The known-groups validity testing results for the K-PASS demonstrated that scores for CNS disease patients were significantly lower than those for healthy adults. This finding confirms that the K-PASS effectively distinguishes between the two groups and provides accurate and appropriate measurements ([Polit & Yang, 2015]). The results of internal consistency reliability testing indicated that the all K-PASS items achieved a Cronbach’s alpha of 0.70 or higher. These findings confirm the homogeneity of the K-PASS items and demonstrate that the tasks within each domain consistently measure the same underlying concept ([Lee, 2021b]).
In localized PASS versions across the globe, adjustments have been made to align with cultural contexts. For example, the Arabic version replaced meal preparation tasks with dishes representative of local cuisine ([Hamed et al., 2012]). Similarly, in the Portuguese version, tasks such as ‘Bill paying by check,’ ‘Checkbook balancing,’ and ‘Mailing bills’ were adapted to involve paying bills through ATMs in line with regional practices. Validity and reliability were subsequently established for the localized version ([Ferreira et al., 2021]). These adaptations are analogous to the modifications implemented for the K-PASS, which also demonstrated high validity and reliability.
The significance of this study lies in the development of the K-PASS, a client-centered, performance-based evaluation tool designed for comprehensive or selective task assessment tailored to individual needs. Its design ensures efficient application in clinical settings with limited evaluation time. The K-PASS enables precise performance assessment through direct observation within standardized categories, clearly identifying task performance levels. Adapted to reflect Korean culture, it is well-suited for Korean clinical settings. Furthermore, its validity and reliability were rigorously established through extensive psychometric testing.
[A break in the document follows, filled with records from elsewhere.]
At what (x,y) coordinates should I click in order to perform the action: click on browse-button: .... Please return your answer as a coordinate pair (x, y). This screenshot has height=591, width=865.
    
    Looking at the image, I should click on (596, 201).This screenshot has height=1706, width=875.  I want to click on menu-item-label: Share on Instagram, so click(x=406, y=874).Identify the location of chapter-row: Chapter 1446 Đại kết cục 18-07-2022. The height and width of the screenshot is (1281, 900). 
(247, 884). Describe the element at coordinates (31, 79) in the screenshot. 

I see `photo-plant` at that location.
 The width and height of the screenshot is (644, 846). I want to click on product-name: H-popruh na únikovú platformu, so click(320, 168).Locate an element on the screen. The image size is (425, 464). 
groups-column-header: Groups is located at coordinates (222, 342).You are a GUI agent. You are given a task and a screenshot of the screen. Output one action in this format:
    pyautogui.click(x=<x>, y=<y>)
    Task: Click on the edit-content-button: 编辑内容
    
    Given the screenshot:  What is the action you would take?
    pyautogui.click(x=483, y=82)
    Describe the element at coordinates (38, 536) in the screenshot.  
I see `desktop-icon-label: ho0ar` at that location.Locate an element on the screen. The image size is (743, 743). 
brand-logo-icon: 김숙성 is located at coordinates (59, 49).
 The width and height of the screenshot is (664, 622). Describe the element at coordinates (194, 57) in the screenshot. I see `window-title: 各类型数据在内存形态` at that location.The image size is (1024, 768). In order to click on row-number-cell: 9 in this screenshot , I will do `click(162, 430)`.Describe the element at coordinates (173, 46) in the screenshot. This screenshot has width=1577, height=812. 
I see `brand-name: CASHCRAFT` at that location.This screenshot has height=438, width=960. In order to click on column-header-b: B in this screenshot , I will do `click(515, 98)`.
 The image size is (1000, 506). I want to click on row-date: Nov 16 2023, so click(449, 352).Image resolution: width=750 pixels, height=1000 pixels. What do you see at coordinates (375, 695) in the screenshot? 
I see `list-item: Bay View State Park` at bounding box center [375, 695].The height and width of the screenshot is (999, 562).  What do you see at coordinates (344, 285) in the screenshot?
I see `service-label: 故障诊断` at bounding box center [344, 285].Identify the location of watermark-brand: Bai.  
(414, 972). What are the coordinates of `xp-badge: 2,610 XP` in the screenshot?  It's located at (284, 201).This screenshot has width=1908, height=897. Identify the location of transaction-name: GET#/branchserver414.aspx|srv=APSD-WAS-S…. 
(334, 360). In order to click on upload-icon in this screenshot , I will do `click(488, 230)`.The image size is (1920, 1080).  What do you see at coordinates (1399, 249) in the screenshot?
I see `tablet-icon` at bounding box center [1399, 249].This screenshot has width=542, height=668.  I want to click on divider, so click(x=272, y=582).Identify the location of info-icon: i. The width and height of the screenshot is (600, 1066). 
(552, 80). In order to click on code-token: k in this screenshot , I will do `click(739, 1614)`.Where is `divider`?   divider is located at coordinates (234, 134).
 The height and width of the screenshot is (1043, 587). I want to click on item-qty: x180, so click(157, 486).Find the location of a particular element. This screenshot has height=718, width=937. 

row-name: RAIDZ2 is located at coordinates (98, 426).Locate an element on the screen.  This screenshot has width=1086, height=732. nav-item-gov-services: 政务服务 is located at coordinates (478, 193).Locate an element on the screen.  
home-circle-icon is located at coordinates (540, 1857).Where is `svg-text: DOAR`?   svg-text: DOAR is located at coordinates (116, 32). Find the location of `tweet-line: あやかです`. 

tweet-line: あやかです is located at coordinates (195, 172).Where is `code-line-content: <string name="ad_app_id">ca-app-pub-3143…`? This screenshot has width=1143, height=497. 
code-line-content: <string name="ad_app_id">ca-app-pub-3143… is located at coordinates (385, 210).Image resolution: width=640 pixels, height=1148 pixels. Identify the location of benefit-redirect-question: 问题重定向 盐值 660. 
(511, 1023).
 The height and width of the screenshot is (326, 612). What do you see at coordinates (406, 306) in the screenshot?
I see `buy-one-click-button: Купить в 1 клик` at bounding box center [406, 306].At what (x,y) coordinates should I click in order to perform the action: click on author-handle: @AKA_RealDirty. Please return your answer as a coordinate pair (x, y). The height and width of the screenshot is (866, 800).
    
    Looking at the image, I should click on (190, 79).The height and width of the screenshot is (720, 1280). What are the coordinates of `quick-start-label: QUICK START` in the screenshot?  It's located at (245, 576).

This study had limitations. The sample size for known-groups validity and internal consistency reliability testing was relatively small, and participant characteristics (e.g., sex, age, diagnosis, onset timing) were not distributed evenly. Moreover, test-retest reliability (to ensure consistency across repeated measurements) and inter-rater reliability (to assess agreement among evaluators) were not examined during the development process. Future research should address these limitations by including diverse patient groups and larger sample sizes to further validate the tool’s reliability and validity. Moreover, the ongoing refinement of the K-PASS should incorporate activities commonly performed in Korea and include gender- and age-specific activities to maintain its relevance in a changing societal context.
V.Conclusion
This study developed and validated the K-PASS, a Korean adaptation of the original PASS, designed to assess functional mobility, self-care abilities, and ADLs in individuals with CNS diseases in clinical settings. The development process included translation, expert panel assessments of adequacy and comprehensibility, back-translation, and its subsequent review. Reliability and validity testing provided robust evidence of the K-PASS’s content validity, known-groups validity, and internal consistency reliability. These results demonstrate that the K-PASS is a reliable and valid tool for evaluating daily living skills in individuals with CNS diseases. The K-PASS is anticipated to serve as an effective assessment tool and provide a foundation for creating client-centered, performance-based interventions in clinical practice.